General-purpose models, by contrast, are optimized to learn patterns across huge volumes of diverse text and images. That breadth is the point, but it means they don't have the laser-focused precision of a model built for a single task.
Validation methodology matters as much as training data. Overreliance on public benchmark datasets introduces systematic bias in how performance is reported. Organisations evaluating AI for specialized workflows should ask whether the benchmark data actually resembles their operating environment. In the real world, what matters is whether the model gets the right answer under real conditions, not whether it can spot an object in an ideal image.
What Rigourous Evaluation Actually Looks Like
The bar for AI procurement needs to rise. The questions worth asking vendors are specific: How was the model benchmarked? Was it evaluated on representative data? How does it perform across edge cases and different operating environments? How often is it revalidated? Can its performance claims be independently verified?
These questions matter because performance gaps tend to surface after deployment, not before. A model that performs well under ideal conditions or on a few cherry-picked examples can struggle significantly when it encounters the variability of production environments, such as different geographies, seasonal changes, data quality inconsistencies, rare but consequential edge cases.

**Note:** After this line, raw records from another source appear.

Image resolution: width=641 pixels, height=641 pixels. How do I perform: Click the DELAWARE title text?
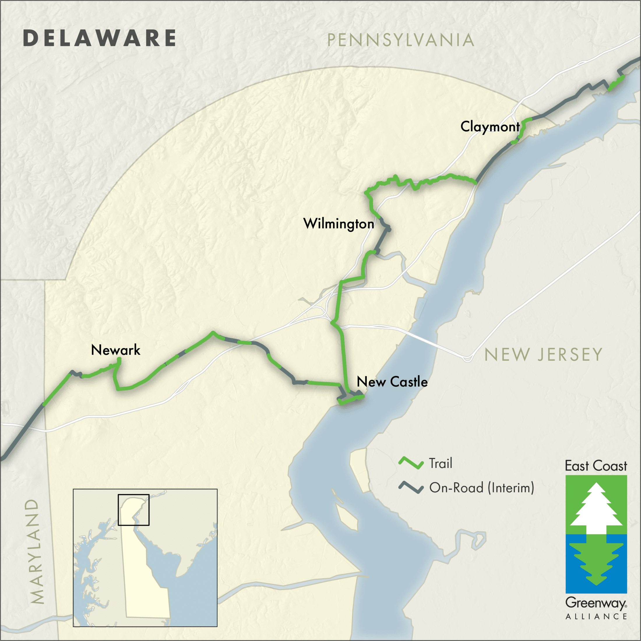pos(100,38)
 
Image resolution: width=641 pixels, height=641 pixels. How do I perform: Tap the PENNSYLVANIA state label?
pos(400,40)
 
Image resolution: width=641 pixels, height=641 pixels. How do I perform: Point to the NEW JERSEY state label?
pos(543,355)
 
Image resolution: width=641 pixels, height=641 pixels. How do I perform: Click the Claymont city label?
pos(490,127)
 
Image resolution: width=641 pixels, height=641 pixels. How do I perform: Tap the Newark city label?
pos(115,350)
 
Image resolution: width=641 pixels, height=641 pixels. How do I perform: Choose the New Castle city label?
pos(392,382)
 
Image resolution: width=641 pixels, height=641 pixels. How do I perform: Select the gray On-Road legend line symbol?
pos(411,487)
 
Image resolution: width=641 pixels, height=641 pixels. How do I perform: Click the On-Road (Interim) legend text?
pos(482,488)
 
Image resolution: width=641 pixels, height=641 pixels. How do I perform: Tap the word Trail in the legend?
pos(441,463)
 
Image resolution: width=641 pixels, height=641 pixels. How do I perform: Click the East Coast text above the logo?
pos(596,466)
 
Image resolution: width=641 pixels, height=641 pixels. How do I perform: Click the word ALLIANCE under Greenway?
pos(596,617)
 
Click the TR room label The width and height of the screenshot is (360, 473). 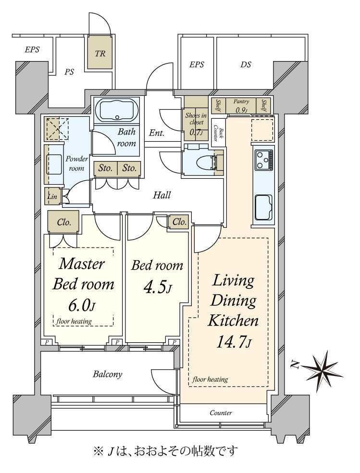click(100, 54)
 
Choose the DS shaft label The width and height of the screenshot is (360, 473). click(246, 64)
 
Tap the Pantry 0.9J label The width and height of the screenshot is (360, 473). click(241, 106)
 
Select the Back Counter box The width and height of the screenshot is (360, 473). click(217, 132)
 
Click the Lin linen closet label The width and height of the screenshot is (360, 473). click(52, 197)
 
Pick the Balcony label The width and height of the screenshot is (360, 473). click(107, 374)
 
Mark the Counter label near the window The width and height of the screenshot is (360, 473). click(221, 412)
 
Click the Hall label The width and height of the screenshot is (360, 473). click(162, 195)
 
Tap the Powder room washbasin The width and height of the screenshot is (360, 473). click(54, 164)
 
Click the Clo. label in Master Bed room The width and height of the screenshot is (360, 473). click(64, 223)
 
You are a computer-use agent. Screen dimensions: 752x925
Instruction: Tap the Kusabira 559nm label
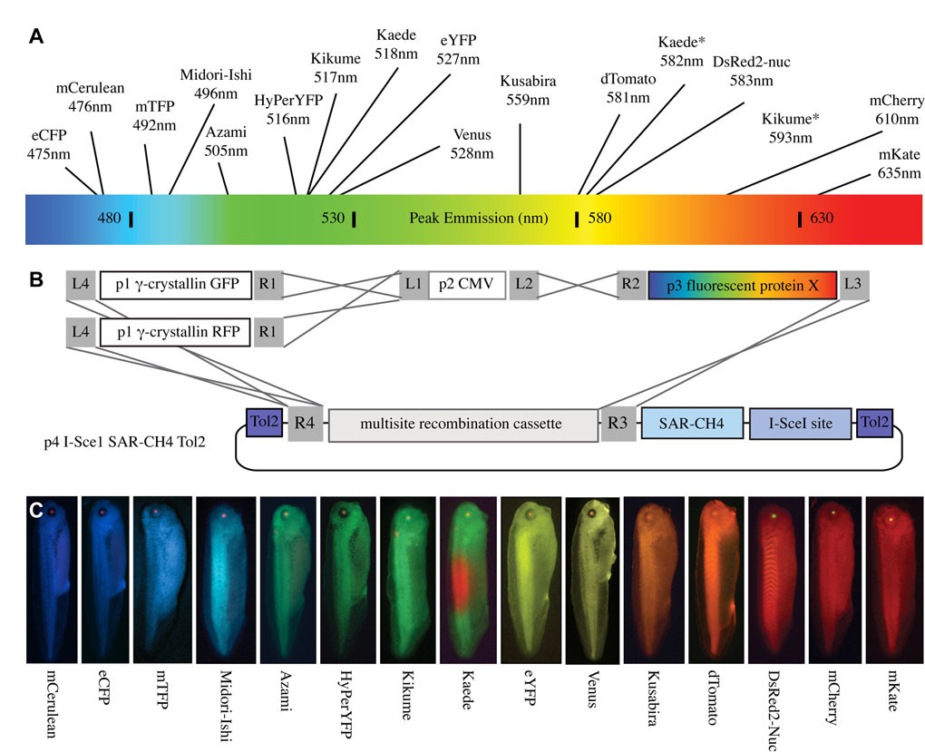coord(527,90)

Continuous validation is how organizations build trust in AI systems over time. The vendors worth working with are transparent about where their models perform well and where limitations exist.
General-Purpose and Specialised AI Are Complementary, Not Competing
None of this is an argument against foundation models. It's an argument for clarity about where each type of AI delivers value.
General-purpose AI will continue transforming knowledge work, software development, customer service and countless other applications. I expect these models to become dramatically more capable over the coming years. But I don't believe they'll replace every form of specialized AI. I think the future belongs to organizations that understand where each approach creates value.
Traditional software will continue solving deterministic problems. Purpose-built AI will continue excelling in specialized workflows where accuracy, repeatability and efficiency matter most. The organizations that understand where each approach fits will be the ones that get the most from both.